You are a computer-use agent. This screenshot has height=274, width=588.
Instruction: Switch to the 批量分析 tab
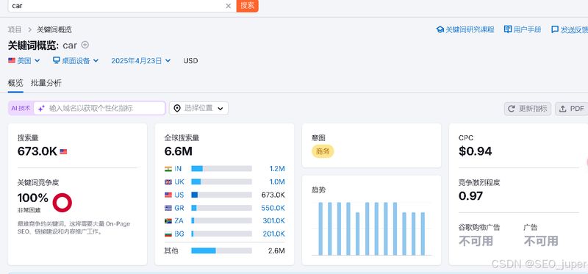coord(46,83)
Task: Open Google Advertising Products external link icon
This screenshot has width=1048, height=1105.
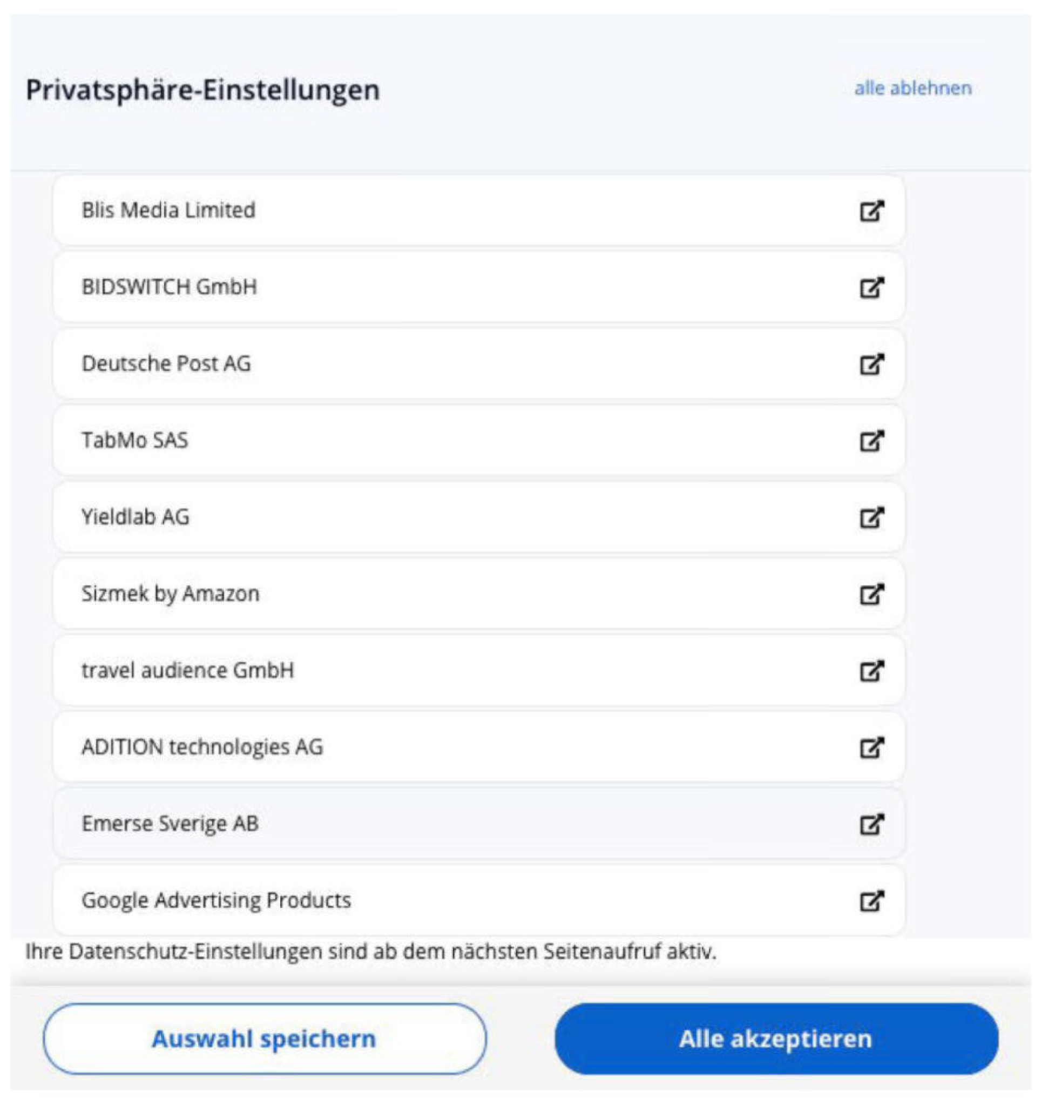Action: [871, 900]
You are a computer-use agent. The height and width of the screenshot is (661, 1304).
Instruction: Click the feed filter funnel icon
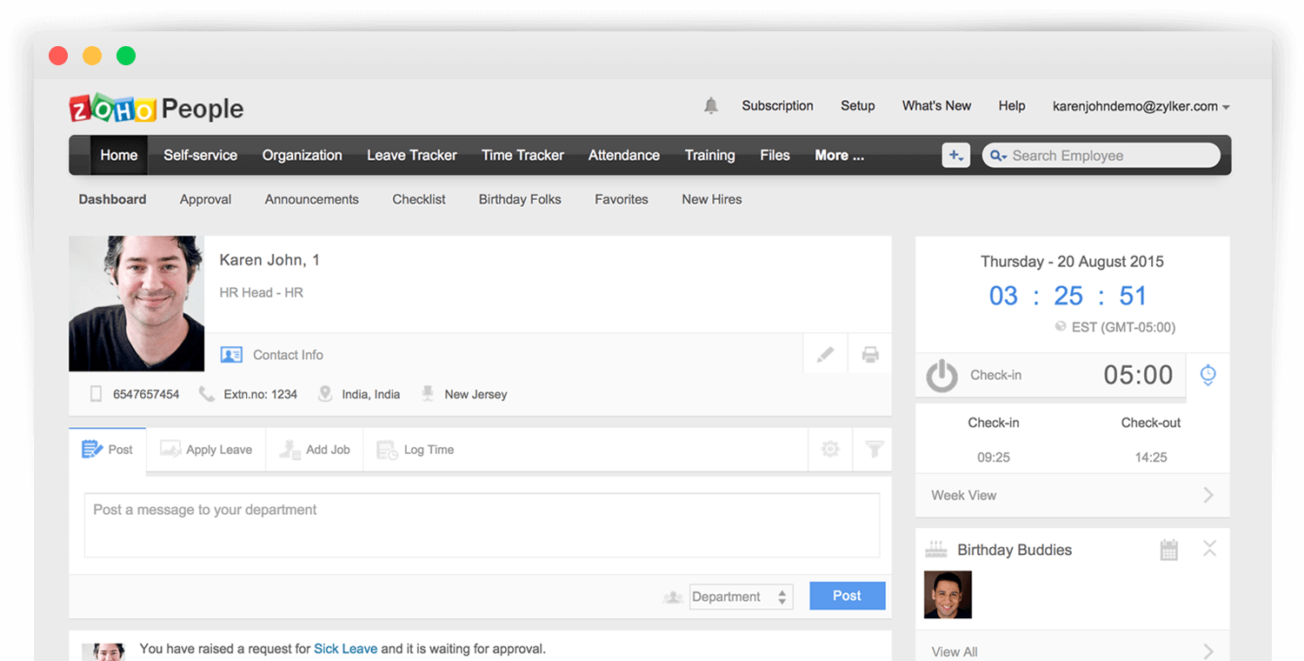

□ □ □

What to produce:
Could you put the lines of all the items above into a JSON list of strings, one string per line, with blank lines and the pictures left out?

Output:
[
  "You are a computer-use agent. This screenshot has height=274, width=588.",
  "Instruction: Switch to the 批量分析 tab",
  "coord(46,83)",
  "Task: Open Google Advertising Products external link icon",
  "This screenshot has width=1048, height=1105.",
  "Action: [871, 900]",
  "You are a computer-use agent. The height and width of the screenshot is (661, 1304).",
  "Instruction: Click the feed filter funnel icon"
]